The HashTable template parameters are <Key, Value, Hash = default_hash<Key>, EmptyKey = default_empty_key<Key>::key, Reduction = replace_op, CacheLineBytes = 128, WarpSize = 32, MaxProbeBuckets = 8>. The cache-line and warp-size parameters are present specifically so the table is not portability-pinned to NVIDIA constants (see Could this scheme also work for AMD GPUs?).

Device API

The device-side API is designed around the View handle, obtained host-side via table.view() and passed by value into user kernels. View is trivially copyable and carries only the bucket pointer and the derived capacity/mask constants — no ownership.

It exposes two cooperative-tile methods, both of which take a cooperative_groups::thread_block_tile<TileSize> as their first argument (the B lanes that share each bucket load):

__device__ cuda::std::optional<Slot> insert(tile, key, value) — insert a (key, value) pair under the table's Reduction. Returns an empty optional on success; on probe-cap failure returns the leftover slot that could not be placed — see the next section on lossless failure.
__device__ cuda::std::optional<Value> get(tile, key) const — look up the value associated with key. Returns the value on hit, empty optional on miss.
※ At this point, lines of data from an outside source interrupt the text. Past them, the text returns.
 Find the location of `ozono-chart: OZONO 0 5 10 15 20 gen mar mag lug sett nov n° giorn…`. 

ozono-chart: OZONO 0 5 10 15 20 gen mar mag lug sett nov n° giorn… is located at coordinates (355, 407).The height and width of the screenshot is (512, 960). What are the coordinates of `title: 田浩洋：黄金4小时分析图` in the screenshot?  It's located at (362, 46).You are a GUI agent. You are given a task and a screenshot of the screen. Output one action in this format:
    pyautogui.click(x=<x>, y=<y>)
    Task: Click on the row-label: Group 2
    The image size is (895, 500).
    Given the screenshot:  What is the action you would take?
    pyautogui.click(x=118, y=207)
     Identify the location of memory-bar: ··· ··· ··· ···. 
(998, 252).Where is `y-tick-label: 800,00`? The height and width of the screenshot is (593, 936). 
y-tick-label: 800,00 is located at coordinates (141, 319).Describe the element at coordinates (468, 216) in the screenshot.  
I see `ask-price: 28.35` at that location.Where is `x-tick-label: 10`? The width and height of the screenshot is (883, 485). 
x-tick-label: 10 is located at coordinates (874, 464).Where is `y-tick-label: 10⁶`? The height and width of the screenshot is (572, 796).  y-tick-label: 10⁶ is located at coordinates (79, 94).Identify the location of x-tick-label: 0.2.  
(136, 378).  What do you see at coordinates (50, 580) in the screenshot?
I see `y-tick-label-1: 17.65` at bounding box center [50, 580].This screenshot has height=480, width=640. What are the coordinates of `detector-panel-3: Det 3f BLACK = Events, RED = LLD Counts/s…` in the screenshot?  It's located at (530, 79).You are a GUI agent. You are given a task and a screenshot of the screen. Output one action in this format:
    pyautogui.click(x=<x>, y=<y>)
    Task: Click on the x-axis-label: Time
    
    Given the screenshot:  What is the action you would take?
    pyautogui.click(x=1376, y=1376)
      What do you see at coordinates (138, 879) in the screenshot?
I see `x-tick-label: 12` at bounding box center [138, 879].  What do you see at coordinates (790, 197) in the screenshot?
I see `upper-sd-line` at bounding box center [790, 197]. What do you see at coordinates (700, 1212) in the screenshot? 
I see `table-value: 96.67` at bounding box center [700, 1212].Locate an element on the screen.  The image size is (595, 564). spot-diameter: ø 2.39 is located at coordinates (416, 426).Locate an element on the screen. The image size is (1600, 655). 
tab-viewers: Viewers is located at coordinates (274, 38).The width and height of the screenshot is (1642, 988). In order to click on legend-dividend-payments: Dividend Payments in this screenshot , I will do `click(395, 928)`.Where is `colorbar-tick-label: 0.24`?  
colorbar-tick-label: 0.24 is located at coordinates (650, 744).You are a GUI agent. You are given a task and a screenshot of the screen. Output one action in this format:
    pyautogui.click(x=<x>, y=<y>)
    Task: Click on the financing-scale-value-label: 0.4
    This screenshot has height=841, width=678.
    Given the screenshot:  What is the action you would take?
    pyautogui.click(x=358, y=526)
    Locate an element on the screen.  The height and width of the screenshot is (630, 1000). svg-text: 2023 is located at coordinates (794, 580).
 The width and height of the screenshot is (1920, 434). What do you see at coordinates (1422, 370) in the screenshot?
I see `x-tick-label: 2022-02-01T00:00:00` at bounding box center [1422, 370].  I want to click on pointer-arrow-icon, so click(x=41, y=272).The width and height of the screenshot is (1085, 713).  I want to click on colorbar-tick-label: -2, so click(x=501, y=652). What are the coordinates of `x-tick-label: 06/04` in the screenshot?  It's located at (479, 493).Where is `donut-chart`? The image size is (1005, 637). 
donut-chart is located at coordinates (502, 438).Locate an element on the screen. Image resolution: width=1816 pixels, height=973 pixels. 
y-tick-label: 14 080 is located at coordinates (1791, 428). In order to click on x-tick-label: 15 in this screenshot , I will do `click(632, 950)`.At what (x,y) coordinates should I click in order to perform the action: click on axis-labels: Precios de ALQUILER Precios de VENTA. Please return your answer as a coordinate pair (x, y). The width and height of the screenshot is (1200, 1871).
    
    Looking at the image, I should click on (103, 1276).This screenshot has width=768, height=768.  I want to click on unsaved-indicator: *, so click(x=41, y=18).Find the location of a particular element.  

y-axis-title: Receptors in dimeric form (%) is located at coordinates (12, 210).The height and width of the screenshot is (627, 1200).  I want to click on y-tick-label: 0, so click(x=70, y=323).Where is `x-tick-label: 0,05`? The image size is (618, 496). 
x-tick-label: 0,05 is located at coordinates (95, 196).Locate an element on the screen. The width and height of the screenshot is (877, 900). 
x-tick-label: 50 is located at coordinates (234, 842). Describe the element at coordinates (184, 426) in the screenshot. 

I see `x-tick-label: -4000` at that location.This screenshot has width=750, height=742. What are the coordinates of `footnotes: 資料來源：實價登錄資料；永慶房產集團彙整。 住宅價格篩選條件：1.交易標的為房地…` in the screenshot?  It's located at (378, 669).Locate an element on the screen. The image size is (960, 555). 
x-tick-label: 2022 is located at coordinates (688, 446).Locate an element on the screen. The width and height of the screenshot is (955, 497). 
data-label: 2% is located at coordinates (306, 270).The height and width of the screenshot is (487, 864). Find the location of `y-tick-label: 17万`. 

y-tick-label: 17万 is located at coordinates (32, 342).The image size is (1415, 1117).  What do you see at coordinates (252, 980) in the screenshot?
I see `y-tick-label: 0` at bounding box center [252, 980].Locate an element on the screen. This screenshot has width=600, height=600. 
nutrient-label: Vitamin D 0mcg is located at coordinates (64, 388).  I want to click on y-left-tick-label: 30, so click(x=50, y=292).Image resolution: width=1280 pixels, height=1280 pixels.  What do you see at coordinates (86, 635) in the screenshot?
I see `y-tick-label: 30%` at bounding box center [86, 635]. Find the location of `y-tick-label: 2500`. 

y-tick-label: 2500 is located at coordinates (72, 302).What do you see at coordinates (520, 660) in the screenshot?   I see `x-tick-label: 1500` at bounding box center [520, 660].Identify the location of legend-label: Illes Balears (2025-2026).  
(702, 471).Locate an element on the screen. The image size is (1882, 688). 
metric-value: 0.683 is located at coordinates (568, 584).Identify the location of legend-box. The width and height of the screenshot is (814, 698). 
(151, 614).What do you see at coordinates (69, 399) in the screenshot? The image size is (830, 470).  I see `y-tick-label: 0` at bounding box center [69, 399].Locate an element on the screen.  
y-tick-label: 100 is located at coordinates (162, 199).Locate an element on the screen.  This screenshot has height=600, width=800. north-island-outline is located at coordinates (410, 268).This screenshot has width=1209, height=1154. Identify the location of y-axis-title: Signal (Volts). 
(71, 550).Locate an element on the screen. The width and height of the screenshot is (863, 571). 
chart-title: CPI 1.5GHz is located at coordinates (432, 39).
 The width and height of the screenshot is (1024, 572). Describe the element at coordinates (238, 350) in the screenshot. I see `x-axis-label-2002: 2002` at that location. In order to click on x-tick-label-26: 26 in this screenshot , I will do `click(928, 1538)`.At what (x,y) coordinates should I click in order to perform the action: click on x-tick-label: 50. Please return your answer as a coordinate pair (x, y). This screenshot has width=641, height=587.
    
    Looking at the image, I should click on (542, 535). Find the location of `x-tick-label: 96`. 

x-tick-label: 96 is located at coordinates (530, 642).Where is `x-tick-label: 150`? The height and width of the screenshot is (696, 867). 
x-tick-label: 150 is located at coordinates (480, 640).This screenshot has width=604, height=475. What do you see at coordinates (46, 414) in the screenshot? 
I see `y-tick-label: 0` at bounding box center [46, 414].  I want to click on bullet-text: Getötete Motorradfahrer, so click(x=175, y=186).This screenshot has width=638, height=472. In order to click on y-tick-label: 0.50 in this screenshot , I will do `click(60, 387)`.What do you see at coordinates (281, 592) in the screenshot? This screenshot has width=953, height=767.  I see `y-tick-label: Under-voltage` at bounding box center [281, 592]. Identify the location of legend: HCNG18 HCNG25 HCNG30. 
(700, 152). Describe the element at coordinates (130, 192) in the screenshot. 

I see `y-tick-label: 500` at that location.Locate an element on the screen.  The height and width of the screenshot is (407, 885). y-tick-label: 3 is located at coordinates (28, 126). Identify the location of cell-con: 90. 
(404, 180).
Both methods are designed to be called from inside a user-written grid-stride loop where each tile owns one in-flight key per iteration. The tests in tests/kernels.cuh and the example in examples/basic.cu show the canonical loop shape.

The full C++ signatures, parameter lists, and per-method semantics belong in the Doxygen-generated reference rather than being maintained by hand here.

Lossless insert failure via returned slots

View::insert returns cuda::std::optional<Slot>. On success it is empty; on probe-cap failure it holds the leftover (key, value) pair that could not be placed.

Crucially, this leftover may not be the original input. If Robin Hood displacements happened during the probe, the originally-passed-in pair is already in the table and the leftover is the most-recently-evicted victim. Returning it is what makes the operation lossless under failure — callers can buffer leftovers and replay them into a rebuilt larger table without losing any of the keys they handed in.

Preprocessor-gated benchmark counters

One macro gates functionality that the core library doesn't expose by default. It must be defined in the translation unit before any <gpurhh/...> header is included:

**GPURHH_BENCHMARK_COUNTERS** adds a trailing std::uint32_t& tile_counter parameter to View::insert and View::get. Lane 0 of the tile increments it on every cache-line-sized memory event: each bucket-load at the top of a probe-loop iteration (including CAS-retry re-reads of the same bucket), and each attempted CAS — every CAS requires the line in an exclusive state, which is an additional memory transaction beyond the cooperative load. View::get is read-only and only bumps on bucket loads. The caller maintains a per-tile register accumulator and writes it out once at end of kernel; no atomics fire in the hot loop. Downstream bandwidth = counter × sizeof(Bucket) / time. The memory-bandwidth benchmark binaries enable this; the timing benchmarks, tests, and the example do not.